If the UK’s Article 50 period were a progress bar, it would now be at 97%. When it reaches 100%, the UK will leave the EU by automatic operation of law in circumstances that are currently unknown.
The UK government negotiated a draft withdrawal agreement 114 days ago, without apparently having made any effort to work out what could actually get through Parliament (let alone its own party), and has spent the past three and a half months wasting time, postponing action as far as possible, and negligently running down the clock.

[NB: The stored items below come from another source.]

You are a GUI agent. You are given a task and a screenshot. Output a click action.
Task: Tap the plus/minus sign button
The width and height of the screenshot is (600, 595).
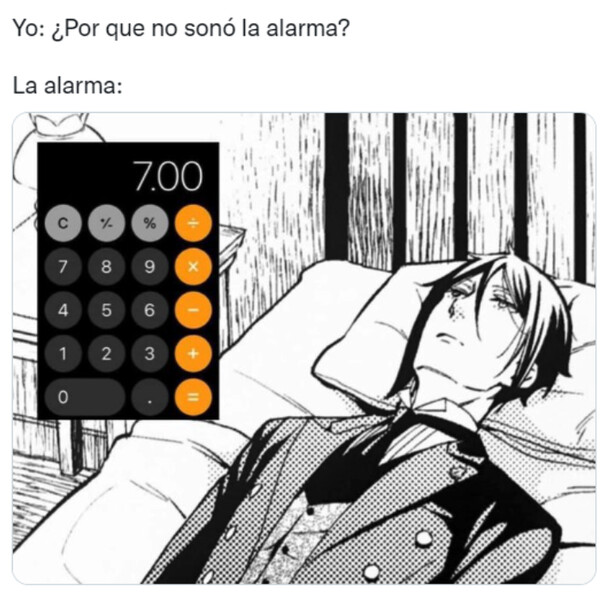pos(106,223)
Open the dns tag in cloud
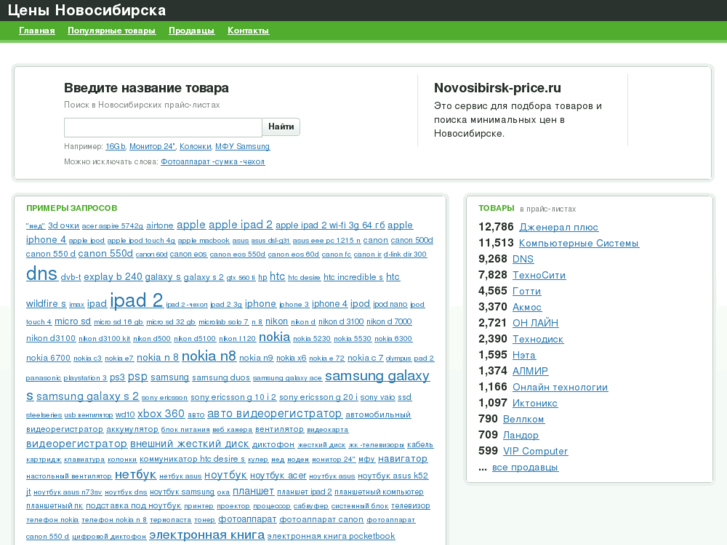 tap(41, 274)
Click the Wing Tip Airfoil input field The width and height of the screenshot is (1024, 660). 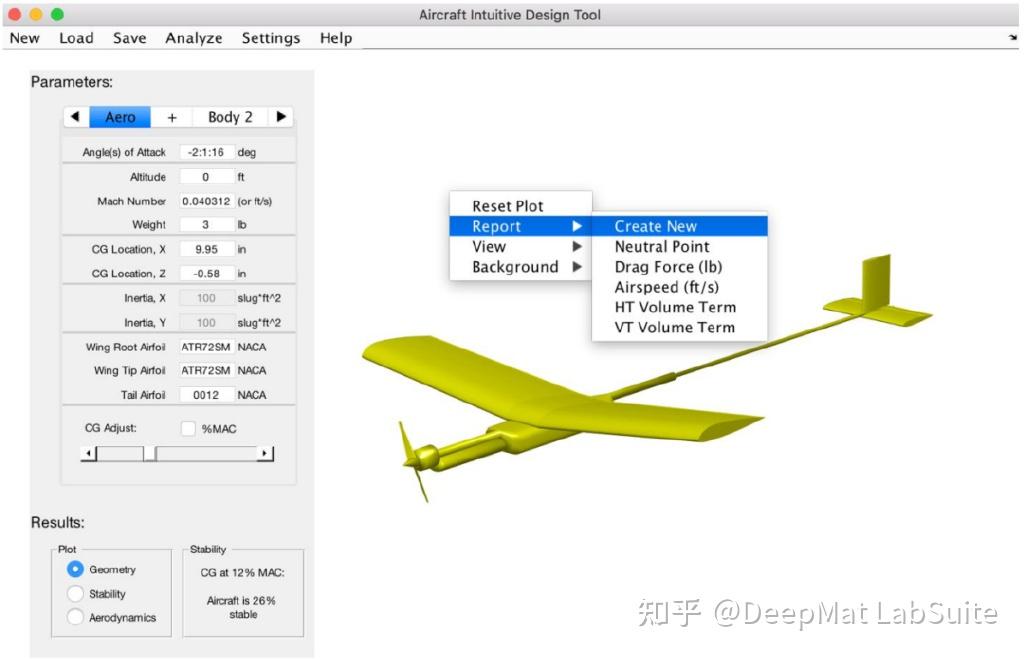point(207,370)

Now they’re working on setting up the blame narrative: that it’s all the fault of the intransigent EU rather than their own mutually incompatible requirements and failure to establish a consensus before going into discussions.
And here we are, three weeks away, with no idea of what April will look like.
The government is now pissing away money (admittedly probably only a small proportion of the amount they’re pissing away in total on Brexit) on adverts everywhere, like this:
If you actually visit the Prepare for EU Exit website referred to, you won’t find out much at all (emphasis my own):
What all drivers from the UK may need to do to drive in the EU and EEA when the UK leaves the EU on 29 March 2019.
Prepare for the rules and processes that will apply to trading or moving endangered animals or plants listed under CITES, or their products if the UK leaves the EU with no deal.
How possible changes to aviation security would affect businesses and passengers if the UK leaves the EU in March 2019 with no deal.
What you may need to do to travel to or in the EU and EEA after the UK leaves the EU on 29 March 2019.
How leaving the EU without a deal would affect mobile roaming in EU and EEA countries.
Accounting and audit if there’s no Brexit deal
VAT for businesses if there’s no Brexit deal
There are pages and pages of this stuff, but it all boils down to maybe you’ll have to make a load of changes to how you operate in three weeks’ time. Or maybe you won’t. And maybe it’s too late anyway. It’s too late for passport renewals or pet vaccinations, for example.
On top of it all, those are just the consequences that can be planned for in advance. Small changes to border formalities can have big impacts: French customs officials working to rule this week have created tailbacks of lorries all the way to Belgium.
One day, when this shitshow is all over, the people responsible need to face trial for the negligence with which they’ve handled the past three years.